Ausgabe 01 - 2007 berliner stadtzeitung
scheinschlag
 

 

Ironische Melancholie und reaktionärer Frohmut

Eine Ausstellung mit Fotografien von Elisabeth Niggemeyer

Foto: Elisabeth Niggemeyer

In der Galerie argus fotokunst sind zur Zeit Aufnahmen der Fotografin Elisabeth Niggemeyer aus den Jahren 1957 bis 1964 zu sehen. Niggemeyer wurde 1930 in Bochum geboren. Nach ihrer Ausbildung zur Fotografin in München begann sie in den fünfziger Jahren, Städte zu dokumentieren. Stationen waren dabei zunächst München, London und Bonn. 1957 zog sie nach Berlin, 1964 veröffentlichte sie gemeinsam mit Gina Angreß und Wolf Jobst Siedler den Bildband Die gemordete Stadt, eine Darstellung der damaligen Berliner Stadtentwicklung im Umbruch.

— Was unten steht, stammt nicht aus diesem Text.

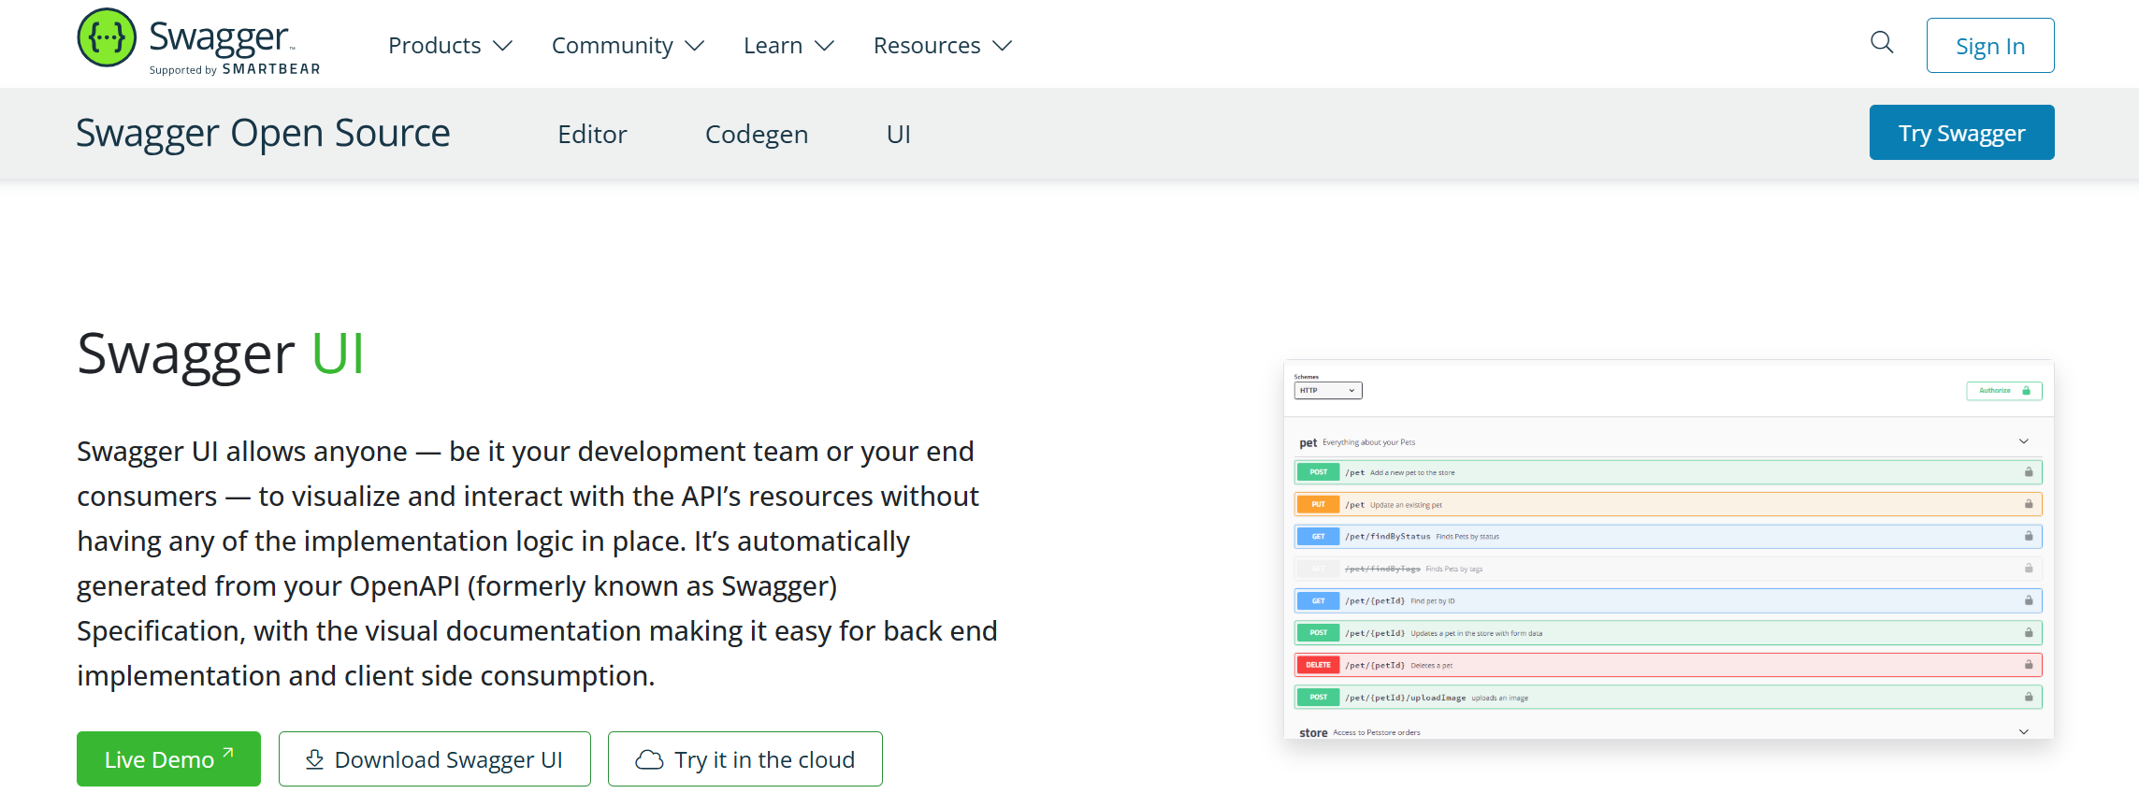The width and height of the screenshot is (2139, 808).
Task: Open the Community dropdown menu
Action: pyautogui.click(x=628, y=46)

„Dieser Band entstand aus der ironischen Zuneigung zum Gestern. Seine Stimmungslage ist die reaktionären Frohmuts. Der illusionäre Charakter solcher Attitüde liegt auf der Hand. Der menschen- und baumreiche Boulevard, der hier gegen die Schnellstraße ins Feld geführt wird, fiel nicht der modernen Städteplanung, sondern neuen Ordnungsformen der Gesellschaft zum Opfer", schrieb Wolf Jobst Siedler im Vorwort. Und „daß Mülltonnen-Idyllik und Souterrain-Romantik nicht zureichend für Rachitis und Schwindsucht aufkommen. Vielleicht verhält es sich so, daß die alten Städte Europas im Begriff sind, nicht nur ihre Originale, sondern auch ihre Originalität zu verlieren; aber im Abschied von der Welt Zilles erfüllen sich die Hoffnungen Zilles. Eben deshalb ist dieser Band als Übung in ironischer Melancholie gemeint."

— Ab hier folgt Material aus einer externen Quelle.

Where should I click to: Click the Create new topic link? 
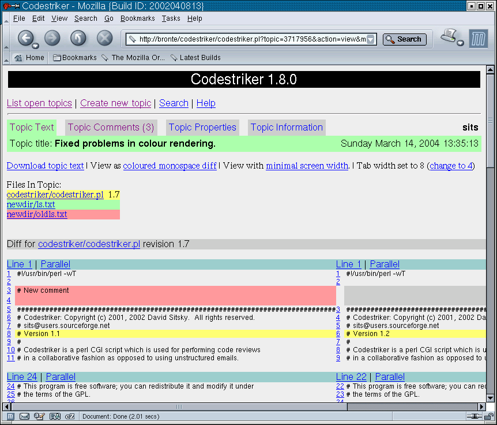(x=115, y=103)
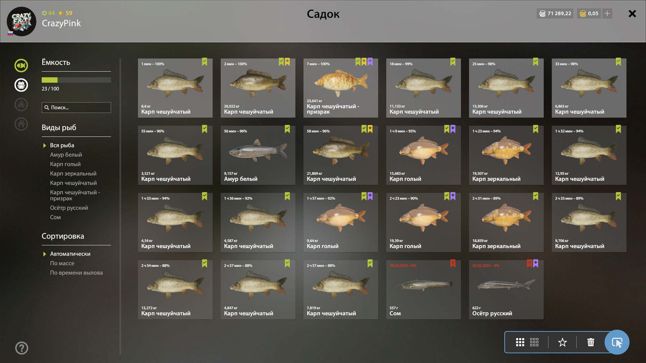Switch to large grid view icon
The width and height of the screenshot is (646, 363).
[x=520, y=342]
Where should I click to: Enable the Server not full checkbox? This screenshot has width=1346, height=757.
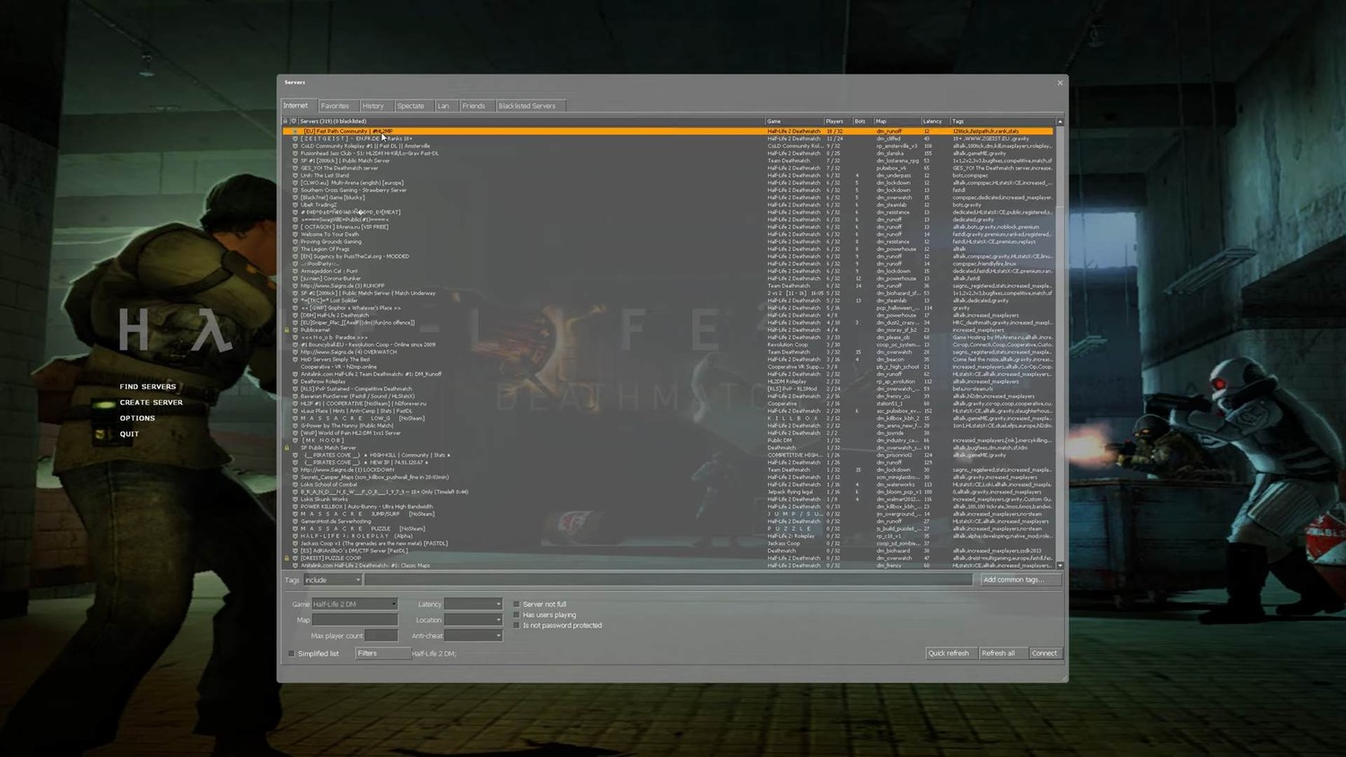point(517,605)
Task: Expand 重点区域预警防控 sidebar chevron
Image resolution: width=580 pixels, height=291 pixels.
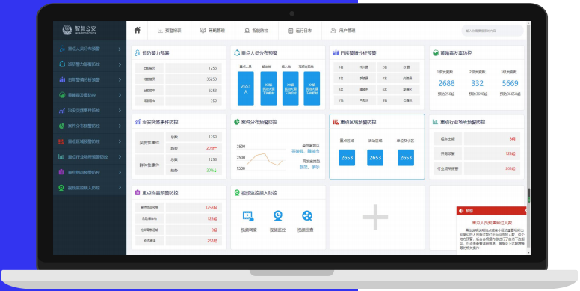Action: point(120,141)
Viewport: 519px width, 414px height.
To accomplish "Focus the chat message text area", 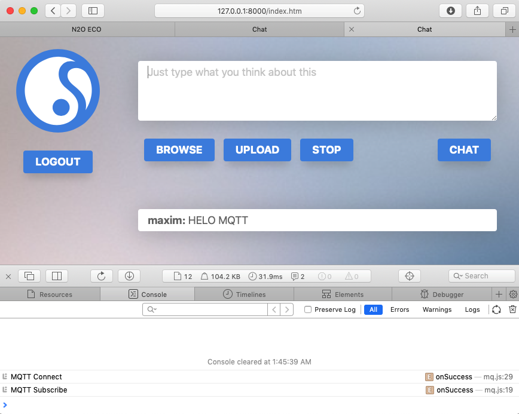I will 317,91.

Genau dies drücken die Bilder Elisabeth Niggemeyers aus. Mit dem Auge für den richtigen Ausschnitt stellt sie das Alte neben das Neue, wobei sie nicht verhehlt, wem ihre Sympathie gilt. Und sie zeigt die Menschen, die in der Stadt leben, Passanten, Bauarbeiter oder spielende Kinder. Dem Betrachter geht es wie beim Hören von Musik, die mit Erinnerungen verbunden ist, die Fotos lösen Emotionen aus.

Elisabeth Niggemeyer arbeitete mit einer Kleinbildkamera, was ihr den Vorwurf eintrug, sie „knipse". Worauf sie entgegnete, sie wolle keine schönen Bilder machen, sondern fotografiere, weil sie etwas mitteilen wolle.

Ein weiteres Merkmal der Aufnahmen von Elisabeth Niggemeyer ist der Blick für Details wie Fenster, Laternen oder Poller. In Die verordnete Gemütlichkeit. Der gemordeten Stadt II. Teil werden eingeknickte Absperrbügel und Pflanzenkästen aus Beton mit der Eigenwerbung der Hersteller versehen, die ihre Stabilität und Schönheit preist. Dieser Band erschien 1985 und damit zu einer Zeit, in der die Hausbesetzerbewegung die Kahlschlagsanierung gestoppt hatte. Eine Entwicklung, an der Elisabeth Niggemeyer und ihre Mitautoren maßgeblichen Anteil hatten. Beide Bände sind leider nur noch antiquarisch erhältlich. In Zeiten, in denen vor allem Leerflächen, aber auch noch Altbauten zumeist unansehnlichen Funktionsbauten geopfert werden, sind sie aktuell wie eh und je. Immerhin sind die Bilder aus dem ersten Band jetzt in der Ausstellung zu sehen.

Frank Fitzner

Die Ausstellung „Elisabeth Niggemeyer. München – London – Bonn –Berlin. Fotografien 1957-64" läuft noch bis zum 24. Februar in der Galerie argus fotokunst, Marienstraße 26, Mitte. Geöffnet Di bis Sa 14 bis 18 Uhr.